Example 3.2. Suppose we have a program whose running time is $T(0) = 1$, $T(1) = 4$, $T(2) = 9$, and in general $T(n) = (n + 1)^2$. We can say that $T(n)$ is $O(n^2)$, or that $T(n)$ is quadratic, because we can choose witnesses $n_{0} = 1$ and $c = 4$. We then need to prove that $(n + 1)^2 \leq 4n^2$, provided $n \leq 1$. In proof, expand $(n + 1)^2$ as $n^2 + 2n + 1$. As long as $n \leq 1$, we know that $n \leq n^2$ and $1 \leq n^2$. Thus $n^2 + 2n + 1 \leq n^2 + 2n^2 + n^2 = 4n^2$.

Even so, I get lost where it says:

$$ n^2 + 2n + 1 \leq n^2 + 2n^2 + n^2 $$

I get that it's true, but it seems arbitrary. How/why did the expression get modified on the right side of the $\leq$ like it did? Couldn't they also have done this?

$$ n^2 + 2n + 1 \leq 4n^2 + 0 + 0 $$

Specifically, what rule did they apply to transform the expression $n^2 + 2n + 1$ into $n^2 + 2n^2 + n^2$?

---

1. http://infolab.stanford.edu/~ullman/focs.html

Answer 1

They want to end up with ​ constant * n² ​ on the very-right.
They applied "make each term a constant times n²".

Answer 2

Claim:

$$ n^2 + 2n + 1 \le 4n^2$$

we know it is true, but we still need to prove it.

One option, is to shift sides, getting $3n^2-2n+1 \ge 0$, and solving this equation shows it holds for any $n\ge 1$. But this is cumbersome.

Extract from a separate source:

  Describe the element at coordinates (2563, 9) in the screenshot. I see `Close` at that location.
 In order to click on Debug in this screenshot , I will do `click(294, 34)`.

What else can we do? We can take a crude bound for each term. For instance, $n^2 \le n^2$, $2n \le 2n^2$, and $1\le n^2$ hold for any $n\ge1$! Therefore, it is valid to say that $$n^2 + 2n + 1 \le n^2 +2n^2 +n^2 \le 4n^2.$$ and it is quite intuitive and easy to see, even for the non-expert.

What's wrong with $n^2 + 2n + 1 \le 4n^2 + 0+0$?
Technically, nothing is wrong - this is a valid claim for any $n\ge 1$.
However intuitively this derivation is misleading: it suggests that we bound the three terms one by one, which "suggests" the incorrect derivation of $n^2 \le 4n^2$; $2n \le 0$; and $1\le 0$.

Bottom-line: since Aho-Ullman is meant for students, it tries to give simple explanations that any reader can easily verify in the most simple way, even if it is longer and less "direct".

---

(actually this is not a CS question, but math. Hmpf.).